Tweede kans
Ik heb hem al in m’n handen om weg te gooien. Hij heeft de vrieskou namelijk niet overleefd. Denk ik. Zijn frisgroene blaadjes zijn bruin geworden. En vallen massaal naar beneden. Dat lijkt me een teken aan de wand. Dus besluit ik: mijn mooie olijfboompje moet weg. De groene container in.
Ik baal er wel enorm van. Olijf was een duur verjaardagscadeau van enkele familieleden. Ik was er gelijk weg van en kocht een dure, witte pot voor hem. En speciale potgrond. Hij kreeg een mooi plekje, waar hij goed zichtbaar was.
Maandenlang heb ik op vruchten gewacht, maar die kwamen er niet. En toch had het boompje iets: zijn grijsgroene bladeren en verweerde stam gaven me het idee dat ik in Zuid-Frankrijk was. Ik voelde de mediterrane zon soms bijna op m’n huid branden en hoorde het geklik van jeu-de-boulesballen in m’n oren.
Natuurlijk had ik kunnen weten dat Olijf de Nederlandse winters niet aankan. Natuurlijk had ik hem bij nachtvorst naar binnen moeten halen of er een zak omheen moeten doen. Net als de buren. Dan had-ie nu misschien nog geleefd. Maar ja…

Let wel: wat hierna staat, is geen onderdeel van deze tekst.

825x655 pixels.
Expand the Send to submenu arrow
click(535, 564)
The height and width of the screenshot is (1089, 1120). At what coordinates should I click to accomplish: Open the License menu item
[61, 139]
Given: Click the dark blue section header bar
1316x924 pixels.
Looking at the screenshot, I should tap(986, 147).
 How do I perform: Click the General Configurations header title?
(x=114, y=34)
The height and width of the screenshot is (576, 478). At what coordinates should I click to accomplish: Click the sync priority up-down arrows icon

Terwijl ik boven de container de grond uit de wortels schud, breekt er opeens een takje af. Dat maakt nu ook niet meer uit, denk ik eerst. Maar dan zie ik opeens iets onverwachts. Binnen in het dode hout schemert groen. Wat nu? Op zoek naar een antwoord zet ik Olijf voorlopig terug in zijn pot.
De vraag houdt me nog altijd bezig als ik op zondag een preek over Jesaja 11 hoor. Over een afgehouwen tronk en een twijgje dat zal uitgroeien tot een grote boom. Een Bijbelgedeelte dat hoop biedt.
En hoewel mijn boompje niet afgehouwen is, moet ik hier nu toch aan denken. Is de plant echt dood of lijkt dat maar zo? En: zou God ook zo naar mij en Zijn andere schepsels kijken?
Een paar dagen later sta ik weer met mijn boompje voor de container. Houden of weggooien? Het lijkt opeens geen vraag meer.
Ik besluit het boompje een tweede kans te geven. Geen gft-bak, maar nieuwe aarde en mest. En een mooi plekje in de veranda. Nu maar afwachten of er nog weer nieuwe blaadjes aan zullen komen.
En heel misschien volgt er zelfs wel een olijf.